Transaction::Put(key, value) writes {‘key’=>’value’} to the transaction’s write batch. The data in the write batch won’t have timestamp until Transaction::SetCommitTimestamp() is called before committing the transaction. If read_timestamp is set, then Transaction::Put() also performs validation (after locking ‘key’) to make sure that no other transaction has committed a newer version of ‘key’ since read_timestamp.

  1. std::unique_ptr<Transaction> txn(txn_db->BeginTransaction(WriteOptions(), TransactionOptions()));
  2. txn->Put("key", "value");

Transaction::Delete()

Transaction::Delete(key) writes a tombstone of ‘key’ to the transaction’s write batch. The data in the write batch won’t have timestamp until Transaction::SetCommitTimestamp() is called before committing the transaction. If read_timestamp is set, then Transaction::Delete() also performs validation (after locking ‘key’) to make sure that no other transaction has committed a newer version of ‘key’ since read_timestamp.

  1. std::unique_ptr<Transaction> txn(txn_db->BeginTransaction(WriteOptions(), TransactionOptions()));
  2. txn->Delete("key");

Transaction::SingleDelete()

Transaction::SingleDelete(key) writes a single-delete tombstone of ‘key’ to the transaction’s write batch. The data in the write batch won’t have timestamp until Transaction::SetCommitTimestamp() is called before committing the transaction. If read_timestamp is set, then Transaction::SingleDelete() also performs validation (after locking ‘key’) to make sure that no other transaction has committed a newer version of ‘key’ since read_timestamp.

  1. std::unique_ptr<Transaction> txn(txn_db->BeginTransaction(WriteOptions(), TransactionOptions()));
  2. txn->SingleDelete("key");

Transaction::SetCommitTimestamp()

If a transaction’s write batch includes at least one key for a column family that enables user-defined timestamp, then the transaction must be assigned a commit timestamp in order to commit. Transaction::SetCommitTimestamp() should be called before transaction commits. If two-phase commit (2PC) is enabled, then Transaction::SetCommitTimestamp() should be called after Transaction::Prepare() succeeds.

When transaction commits and writes its write batch to the database, the keys of column families that enable user-defined timestamps will have the specified commit timestamp. The keys of column families that disable user-defined timestamps are unchanged.

  1. txn->SetCommitTimestamp(2000);
  2. txn->Commit();

SstFileWriter

We have extended SstFileWriter so that we can generate external SST files in which each key can have a user-defined timestamp.

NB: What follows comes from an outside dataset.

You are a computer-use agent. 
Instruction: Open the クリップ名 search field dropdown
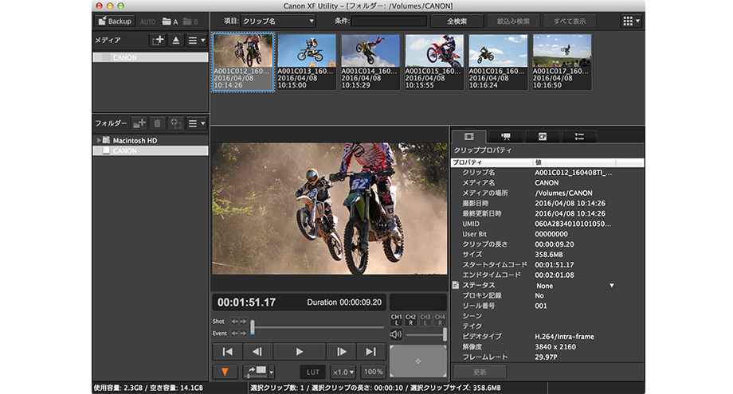[x=279, y=21]
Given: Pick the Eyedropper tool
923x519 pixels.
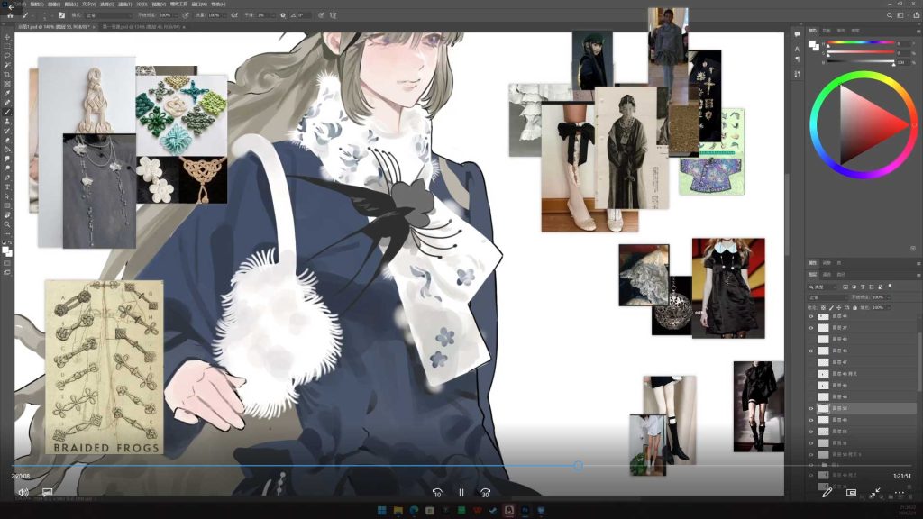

This will be useful to support bulk loading with timestamps, which is planned in the future.

  1. options.comparator = ComparatorWithU64Ts();
  2. SstFileWriter ssfw(EnvOptions(), options);
  3. ssfw.Open("test.sst");
  4. ssfw.Put("key0", ts, "value0");
  5. ssfw.Put("key1", ts, "value1");
  6. ssfw.Delete("key2", ts2);
  7. ssfw.Finish();

Compaction and garbage collection (GC)

When user-defined timestamp is enabled, compaction normally does not drop a key due to the presence of a newer version of the same key, i.e. with a higher timestamp, even if there is no snapshot between them. For example, consider two versions of a key, foo:

  1. <'foo', ts1, seq1, PUT>
  2. <'foo', ts2, seq2, DELETE>
  3. ts1 < ts2, seq1 < seq2 (timestamp-sequence ordering constraint)

In normal case, compaction will preserve both of them, so that we preserve full history of all writes.

Due to space constraint, we sometimes want to ‘trim’ history older than a certain per-column-family threshold, full_history_ts_low. In the above example, if ts2 < full_history_ts_low, then compaction will drop both keys, assuming there is no snapshot between seq1 and seq2. full_history_ts_low can be set by application and only increase over time. Currently, we repurposed DB::CompactRange(compact_range_options) API to set full_history_ts_low and trigger a full compaction. In addition, applications can call DB::IncreaseFullHistoryTsLow() to increase a column family’s full_history_ts_low without incurring an immediate full compaction. Future compactions will honor the increased full_history_ts_low and trim history when possible.